Hyundai Motor Group Australia has refused to comment on if the commercial versions of the Staria will replace the iLoad as well as the iMax people mover but the new van looks to be fully capable of fitting the role with a choice of two and three-seat configurations available in the front.
Bigger in every dimension than the iLoad, the commercial version of the Staria will hold almost 5,000 litres of cargo at the rear, enough to store three standard Euro pallets at once.
Hyundai will offer the Staria globally with a choice of two engines including a revised version of the group’s 2.2-litre turbodiesel engine making 130kW of power and 431Nm of torque and available with a six-speed manual or eight-speed automatic transmission.
Also available in the 3.5-litre V6 petrol engine making 200kW/331Nm and is available only with the automatic transmission.
Hyundai has confirmed both front and all-wheel-drive variants will be available and while it has not detailed the exact configuration we think it’s likely the 2.2-litre diesel commercial van will be front-wheel-drive and all-wheel-drive in the people mover, with the 3.5-litre likely to follow the same vein as the Hyundai Palisade and only drive the front wheels.
As part of creating a better experience for all passengers on board, Hyundai has given the Staria a proper multi-link suspension set up at the rear which is said to provide increased comfort and control.

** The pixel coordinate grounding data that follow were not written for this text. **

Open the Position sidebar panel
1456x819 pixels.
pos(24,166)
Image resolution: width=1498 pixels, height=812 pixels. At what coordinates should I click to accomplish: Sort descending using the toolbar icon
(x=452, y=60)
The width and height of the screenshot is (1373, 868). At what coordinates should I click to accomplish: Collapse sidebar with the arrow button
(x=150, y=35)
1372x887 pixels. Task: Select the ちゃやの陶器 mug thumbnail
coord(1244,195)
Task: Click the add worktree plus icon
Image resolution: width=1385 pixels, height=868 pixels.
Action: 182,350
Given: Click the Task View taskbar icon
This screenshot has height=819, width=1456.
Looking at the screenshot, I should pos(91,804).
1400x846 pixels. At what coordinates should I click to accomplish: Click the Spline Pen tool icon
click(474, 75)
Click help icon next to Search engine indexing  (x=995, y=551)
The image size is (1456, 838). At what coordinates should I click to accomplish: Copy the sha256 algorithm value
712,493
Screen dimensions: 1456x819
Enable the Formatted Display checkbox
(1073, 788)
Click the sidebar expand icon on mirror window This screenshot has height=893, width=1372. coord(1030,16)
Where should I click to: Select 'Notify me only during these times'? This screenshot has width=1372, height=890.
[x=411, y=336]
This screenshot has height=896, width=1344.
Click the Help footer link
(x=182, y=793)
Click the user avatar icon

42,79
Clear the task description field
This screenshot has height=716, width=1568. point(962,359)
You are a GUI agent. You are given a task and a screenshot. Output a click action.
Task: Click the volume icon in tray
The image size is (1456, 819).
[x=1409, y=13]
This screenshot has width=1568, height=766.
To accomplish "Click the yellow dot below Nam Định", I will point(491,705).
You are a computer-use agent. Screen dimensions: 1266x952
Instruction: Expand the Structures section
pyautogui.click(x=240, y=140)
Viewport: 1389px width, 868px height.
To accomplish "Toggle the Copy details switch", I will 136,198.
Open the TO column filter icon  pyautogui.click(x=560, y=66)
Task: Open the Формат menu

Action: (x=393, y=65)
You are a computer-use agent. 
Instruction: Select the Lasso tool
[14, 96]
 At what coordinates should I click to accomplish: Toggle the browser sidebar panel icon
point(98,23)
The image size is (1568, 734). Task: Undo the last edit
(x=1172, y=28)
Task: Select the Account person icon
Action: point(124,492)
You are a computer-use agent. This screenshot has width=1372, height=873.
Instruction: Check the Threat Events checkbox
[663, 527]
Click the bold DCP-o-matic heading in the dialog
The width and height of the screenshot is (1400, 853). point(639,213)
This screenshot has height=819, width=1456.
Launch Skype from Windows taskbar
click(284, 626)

The interior of the Staria is where Hyundai wants to make its impression. Said to be inspired by a cruise ship the seven-seat Staria Premium is available with reclining seats in the second row equipped with a relaxation model said to better balance the passenger’s weight for optimal comfort.
A nine-seat configuration of the Staria Premium is also available and gives people in the second row the ability to completely swivel around to face those in the third row, with Hyundai pitching it as an ideal vehicle for corporate businesses who need to have meetings on the go. Sadly, the 11-seat version remains a Korea-only option.
Upfront engineers have pushed back the glove box to open up more legroom for the passenger, with a large centre console sitting between them and the driver equipped with a suite of USBs and cupholders.
Hyundai’s latest 10.25-inch touchscreen will sit in the centre with an additional digital driver’s display directly in front along with handy features such as an intercom system to directly speak to the rear passengers without shouting.
While we won’t see an ANCAP rating for a while the safety also appears to be excellent with eight airbags in the Australian model, along with automatic emergency braking, blind-spot monitoring and safe exit assist that stops the doors from opening when it detects an imminent collision with an oncoming car.
Going forward, Hyundai says the Staria will be made available with special versions that will be made into ambulances and even a special camping car, likely built to rival the Volkswagen California Beach.
Hyundai will confirm more details on the Australian specification of the Staria closer to the offical launch date.